Bernardo Bertolucci filma o Norte da África do pós-guerra como um palco para o desmoronamento de um casal americano, os Moresby. Port, um compositor interpretado por John Malkovich, e Kit, uma escritora encarnada por Debra Winger, chegam a Tânger com seu amigo abastado, George Tunner. Eles não se consideram turistas, mas sim viajantes, numa distinção que revela tanto seu elitismo intelectual quanto sua profunda desconexão com o mundo e um com o outro. Buscando uma experiência autêntica para reanimar um casamento desgastado pela apatia e por infidelidades mútuas, eles mergulham cada vez mais fundo no continente, acreditando que a distância geográfica poderá, de alguma forma, resolver suas fraturas internas.

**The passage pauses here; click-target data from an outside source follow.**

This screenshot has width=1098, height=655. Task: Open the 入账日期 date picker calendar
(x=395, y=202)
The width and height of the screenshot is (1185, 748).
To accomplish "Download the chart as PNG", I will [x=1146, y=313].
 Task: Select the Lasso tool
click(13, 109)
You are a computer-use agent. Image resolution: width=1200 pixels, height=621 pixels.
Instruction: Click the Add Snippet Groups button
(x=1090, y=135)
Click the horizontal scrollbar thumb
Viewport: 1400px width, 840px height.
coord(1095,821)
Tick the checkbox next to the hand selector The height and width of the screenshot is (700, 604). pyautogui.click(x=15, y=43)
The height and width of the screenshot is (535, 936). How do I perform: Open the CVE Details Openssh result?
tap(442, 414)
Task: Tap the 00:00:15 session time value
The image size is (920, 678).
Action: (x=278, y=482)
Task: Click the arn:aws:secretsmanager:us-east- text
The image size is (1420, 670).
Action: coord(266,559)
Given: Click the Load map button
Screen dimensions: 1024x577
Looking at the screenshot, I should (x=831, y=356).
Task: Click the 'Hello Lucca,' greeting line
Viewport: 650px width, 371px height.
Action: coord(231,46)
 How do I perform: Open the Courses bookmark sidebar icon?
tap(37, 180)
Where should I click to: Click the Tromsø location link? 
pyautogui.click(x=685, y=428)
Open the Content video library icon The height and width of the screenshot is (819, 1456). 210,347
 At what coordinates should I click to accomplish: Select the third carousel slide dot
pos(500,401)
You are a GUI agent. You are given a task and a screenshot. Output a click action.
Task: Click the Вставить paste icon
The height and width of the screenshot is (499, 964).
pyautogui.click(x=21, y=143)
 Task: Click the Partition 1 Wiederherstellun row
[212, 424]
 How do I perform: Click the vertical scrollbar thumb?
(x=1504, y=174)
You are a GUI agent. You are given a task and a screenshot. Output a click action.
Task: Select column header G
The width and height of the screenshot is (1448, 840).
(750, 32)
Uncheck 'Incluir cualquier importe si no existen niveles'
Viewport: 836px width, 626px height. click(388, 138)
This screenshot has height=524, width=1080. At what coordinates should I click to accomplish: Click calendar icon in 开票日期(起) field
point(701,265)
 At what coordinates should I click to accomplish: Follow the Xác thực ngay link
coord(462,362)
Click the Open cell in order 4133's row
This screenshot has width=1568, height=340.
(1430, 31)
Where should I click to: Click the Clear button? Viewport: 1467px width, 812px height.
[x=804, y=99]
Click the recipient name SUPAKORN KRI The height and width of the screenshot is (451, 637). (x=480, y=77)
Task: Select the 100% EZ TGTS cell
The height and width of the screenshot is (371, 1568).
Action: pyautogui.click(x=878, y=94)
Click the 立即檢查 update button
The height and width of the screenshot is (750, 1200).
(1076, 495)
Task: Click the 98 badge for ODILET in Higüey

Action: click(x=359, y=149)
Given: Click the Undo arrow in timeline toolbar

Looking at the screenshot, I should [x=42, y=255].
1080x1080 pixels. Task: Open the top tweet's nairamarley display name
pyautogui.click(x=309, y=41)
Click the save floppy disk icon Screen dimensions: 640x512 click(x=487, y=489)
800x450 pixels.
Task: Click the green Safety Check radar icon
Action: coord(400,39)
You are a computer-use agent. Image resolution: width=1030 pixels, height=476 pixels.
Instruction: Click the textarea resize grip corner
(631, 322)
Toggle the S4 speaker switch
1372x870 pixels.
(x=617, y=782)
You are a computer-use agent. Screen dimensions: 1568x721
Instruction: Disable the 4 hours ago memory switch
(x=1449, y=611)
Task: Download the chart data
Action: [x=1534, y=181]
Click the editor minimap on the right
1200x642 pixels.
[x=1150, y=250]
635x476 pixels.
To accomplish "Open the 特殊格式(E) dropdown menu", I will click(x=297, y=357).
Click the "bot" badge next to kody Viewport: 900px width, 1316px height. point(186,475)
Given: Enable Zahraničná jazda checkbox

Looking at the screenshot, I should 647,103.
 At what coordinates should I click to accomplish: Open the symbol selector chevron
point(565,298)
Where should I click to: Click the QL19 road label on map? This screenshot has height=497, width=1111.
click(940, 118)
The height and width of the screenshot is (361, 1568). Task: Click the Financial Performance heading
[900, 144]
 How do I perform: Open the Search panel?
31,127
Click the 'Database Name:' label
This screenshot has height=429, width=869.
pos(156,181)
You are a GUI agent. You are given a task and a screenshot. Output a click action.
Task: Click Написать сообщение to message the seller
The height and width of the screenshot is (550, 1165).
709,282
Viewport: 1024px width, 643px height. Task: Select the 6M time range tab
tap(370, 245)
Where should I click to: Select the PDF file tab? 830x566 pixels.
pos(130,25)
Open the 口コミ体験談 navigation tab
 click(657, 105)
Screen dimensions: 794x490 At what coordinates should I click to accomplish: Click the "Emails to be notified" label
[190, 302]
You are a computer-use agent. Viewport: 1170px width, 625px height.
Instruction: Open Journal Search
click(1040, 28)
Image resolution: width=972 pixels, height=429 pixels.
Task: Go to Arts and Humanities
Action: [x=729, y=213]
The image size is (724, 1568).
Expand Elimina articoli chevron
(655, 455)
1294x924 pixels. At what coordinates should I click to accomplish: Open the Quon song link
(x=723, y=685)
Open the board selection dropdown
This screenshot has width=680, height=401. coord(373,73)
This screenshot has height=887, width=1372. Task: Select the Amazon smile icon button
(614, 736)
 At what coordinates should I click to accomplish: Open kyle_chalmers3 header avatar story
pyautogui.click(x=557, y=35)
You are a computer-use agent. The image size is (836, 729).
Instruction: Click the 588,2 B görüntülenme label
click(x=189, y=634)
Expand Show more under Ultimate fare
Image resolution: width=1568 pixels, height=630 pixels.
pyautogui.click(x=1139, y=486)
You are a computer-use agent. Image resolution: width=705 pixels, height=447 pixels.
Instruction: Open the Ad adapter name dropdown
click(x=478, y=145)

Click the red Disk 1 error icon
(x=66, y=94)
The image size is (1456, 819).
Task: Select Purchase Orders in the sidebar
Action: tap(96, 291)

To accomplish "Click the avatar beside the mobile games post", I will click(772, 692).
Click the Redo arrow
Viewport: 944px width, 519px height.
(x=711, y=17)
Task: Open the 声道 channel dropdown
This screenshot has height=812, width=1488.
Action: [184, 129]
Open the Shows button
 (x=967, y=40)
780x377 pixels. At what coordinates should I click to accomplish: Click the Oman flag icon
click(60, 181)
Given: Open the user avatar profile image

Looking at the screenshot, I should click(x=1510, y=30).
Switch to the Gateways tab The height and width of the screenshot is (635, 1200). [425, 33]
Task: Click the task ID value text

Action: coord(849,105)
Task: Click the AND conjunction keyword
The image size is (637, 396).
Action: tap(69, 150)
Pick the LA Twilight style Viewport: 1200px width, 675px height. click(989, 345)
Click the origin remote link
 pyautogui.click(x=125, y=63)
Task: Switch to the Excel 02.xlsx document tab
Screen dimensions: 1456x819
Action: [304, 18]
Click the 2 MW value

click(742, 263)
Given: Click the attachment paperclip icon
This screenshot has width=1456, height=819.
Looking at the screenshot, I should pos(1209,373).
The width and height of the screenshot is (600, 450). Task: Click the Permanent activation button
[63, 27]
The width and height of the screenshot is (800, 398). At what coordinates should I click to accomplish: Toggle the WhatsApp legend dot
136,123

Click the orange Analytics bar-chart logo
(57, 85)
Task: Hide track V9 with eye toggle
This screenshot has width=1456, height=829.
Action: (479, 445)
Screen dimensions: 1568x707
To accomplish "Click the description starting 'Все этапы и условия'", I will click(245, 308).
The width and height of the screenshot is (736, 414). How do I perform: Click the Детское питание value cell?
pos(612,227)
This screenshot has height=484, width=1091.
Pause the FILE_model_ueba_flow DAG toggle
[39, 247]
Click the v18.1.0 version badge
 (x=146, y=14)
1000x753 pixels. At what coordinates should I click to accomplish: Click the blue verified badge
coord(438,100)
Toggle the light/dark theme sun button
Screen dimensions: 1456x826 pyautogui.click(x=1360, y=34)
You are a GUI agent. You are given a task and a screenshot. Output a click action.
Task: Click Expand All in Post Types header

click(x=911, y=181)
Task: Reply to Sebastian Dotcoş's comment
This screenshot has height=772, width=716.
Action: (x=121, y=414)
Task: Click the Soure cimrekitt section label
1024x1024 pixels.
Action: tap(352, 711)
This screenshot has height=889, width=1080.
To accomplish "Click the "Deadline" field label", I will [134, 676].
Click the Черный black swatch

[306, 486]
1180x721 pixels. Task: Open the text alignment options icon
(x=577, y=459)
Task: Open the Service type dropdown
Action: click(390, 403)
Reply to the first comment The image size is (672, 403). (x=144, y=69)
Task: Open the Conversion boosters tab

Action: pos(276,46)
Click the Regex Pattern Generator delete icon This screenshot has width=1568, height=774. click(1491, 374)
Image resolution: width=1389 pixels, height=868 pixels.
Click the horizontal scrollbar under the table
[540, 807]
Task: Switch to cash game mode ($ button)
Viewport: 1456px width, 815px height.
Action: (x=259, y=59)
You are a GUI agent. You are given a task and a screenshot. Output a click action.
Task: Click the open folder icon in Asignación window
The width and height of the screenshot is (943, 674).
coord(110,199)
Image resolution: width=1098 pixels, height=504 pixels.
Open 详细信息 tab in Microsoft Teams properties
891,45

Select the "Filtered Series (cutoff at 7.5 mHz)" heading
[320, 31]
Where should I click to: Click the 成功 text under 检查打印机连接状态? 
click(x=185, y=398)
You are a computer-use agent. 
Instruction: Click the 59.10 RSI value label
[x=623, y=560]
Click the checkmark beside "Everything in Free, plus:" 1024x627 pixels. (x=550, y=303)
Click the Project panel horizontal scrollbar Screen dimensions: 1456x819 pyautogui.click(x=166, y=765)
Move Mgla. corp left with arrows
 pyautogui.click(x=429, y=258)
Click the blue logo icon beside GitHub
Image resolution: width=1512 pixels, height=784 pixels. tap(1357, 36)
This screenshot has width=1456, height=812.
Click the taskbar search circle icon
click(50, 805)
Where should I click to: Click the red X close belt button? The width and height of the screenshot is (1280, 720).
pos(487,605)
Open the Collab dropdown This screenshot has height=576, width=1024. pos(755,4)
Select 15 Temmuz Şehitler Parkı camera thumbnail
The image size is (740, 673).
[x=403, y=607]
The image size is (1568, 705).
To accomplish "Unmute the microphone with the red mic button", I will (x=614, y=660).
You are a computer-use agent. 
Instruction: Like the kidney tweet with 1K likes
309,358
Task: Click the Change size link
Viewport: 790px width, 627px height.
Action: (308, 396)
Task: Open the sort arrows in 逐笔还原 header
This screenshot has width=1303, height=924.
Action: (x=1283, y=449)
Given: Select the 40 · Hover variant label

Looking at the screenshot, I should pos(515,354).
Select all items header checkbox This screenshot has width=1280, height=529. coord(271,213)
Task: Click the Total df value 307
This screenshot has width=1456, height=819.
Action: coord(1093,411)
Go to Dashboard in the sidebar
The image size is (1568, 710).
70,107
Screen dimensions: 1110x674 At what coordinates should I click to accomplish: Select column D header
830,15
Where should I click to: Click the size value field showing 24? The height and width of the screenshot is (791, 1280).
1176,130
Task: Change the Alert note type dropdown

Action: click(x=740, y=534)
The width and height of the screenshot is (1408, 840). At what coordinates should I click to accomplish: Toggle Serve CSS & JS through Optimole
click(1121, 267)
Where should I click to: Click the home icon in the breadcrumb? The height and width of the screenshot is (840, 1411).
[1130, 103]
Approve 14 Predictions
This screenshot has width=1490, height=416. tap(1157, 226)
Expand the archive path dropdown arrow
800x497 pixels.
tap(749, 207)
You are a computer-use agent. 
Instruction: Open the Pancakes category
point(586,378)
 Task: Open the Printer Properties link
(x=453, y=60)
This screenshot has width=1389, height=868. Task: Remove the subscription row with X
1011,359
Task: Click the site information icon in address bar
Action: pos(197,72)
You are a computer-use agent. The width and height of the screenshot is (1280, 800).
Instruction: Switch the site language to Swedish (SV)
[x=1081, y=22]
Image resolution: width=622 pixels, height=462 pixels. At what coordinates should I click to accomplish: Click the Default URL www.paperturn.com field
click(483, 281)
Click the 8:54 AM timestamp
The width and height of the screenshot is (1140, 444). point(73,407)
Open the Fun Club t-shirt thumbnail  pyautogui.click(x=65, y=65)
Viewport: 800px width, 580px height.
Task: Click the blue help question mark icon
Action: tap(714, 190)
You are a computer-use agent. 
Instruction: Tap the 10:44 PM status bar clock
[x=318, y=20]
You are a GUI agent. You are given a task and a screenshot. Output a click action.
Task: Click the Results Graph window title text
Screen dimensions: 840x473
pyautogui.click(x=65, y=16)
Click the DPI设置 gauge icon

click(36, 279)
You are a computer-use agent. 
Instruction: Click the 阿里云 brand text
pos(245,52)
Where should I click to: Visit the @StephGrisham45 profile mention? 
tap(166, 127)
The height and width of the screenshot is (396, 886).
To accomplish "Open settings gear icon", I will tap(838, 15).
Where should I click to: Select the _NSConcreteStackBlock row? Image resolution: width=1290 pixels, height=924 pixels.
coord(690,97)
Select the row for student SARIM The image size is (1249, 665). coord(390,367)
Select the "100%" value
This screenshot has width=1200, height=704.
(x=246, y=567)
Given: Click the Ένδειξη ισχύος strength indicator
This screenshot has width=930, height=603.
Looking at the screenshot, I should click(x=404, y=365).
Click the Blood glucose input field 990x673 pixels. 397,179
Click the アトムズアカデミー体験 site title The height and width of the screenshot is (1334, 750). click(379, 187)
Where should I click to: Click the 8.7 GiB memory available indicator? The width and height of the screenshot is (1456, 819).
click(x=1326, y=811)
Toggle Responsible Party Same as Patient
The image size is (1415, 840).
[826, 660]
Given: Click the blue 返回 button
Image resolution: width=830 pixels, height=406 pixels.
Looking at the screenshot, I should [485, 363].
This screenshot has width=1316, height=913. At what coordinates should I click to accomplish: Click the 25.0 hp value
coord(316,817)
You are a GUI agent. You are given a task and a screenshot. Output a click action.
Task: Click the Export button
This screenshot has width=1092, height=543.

A obra, baseada no romance de Paul Bowles, estabelece desde o início que a jornada não será de redescoberta, mas de perda.
A vastidão do deserto, capturada pela cinematografia monumental de Vittorio Storaro, funciona como um elemento ativo na narrativa, um espaço indiferente que gradualmente despoja os personagens de suas máscaras civilizadas. A luz ofuscante e as sombras profundas do Saara expõem a fragilidade de suas identidades e a superficialidade de suas preocupações ocidentais. É aqui que a obra se aproxima de um certo existencialismo, onde a ausência de um propósito definido e a imensidão do nada forçam uma confrontação com o vazio interior. Port busca o isolamento como uma forma de controle intelectual, enquanto Kit, mais instintiva e temerosa, sente a paisagem como uma ameaça palpável. A viagem, que deveria ser uma fuga, torna-se uma armadilha psicológica a céu aberto, onde cada quilómetro percorrido apenas aprofunda o abismo entre eles.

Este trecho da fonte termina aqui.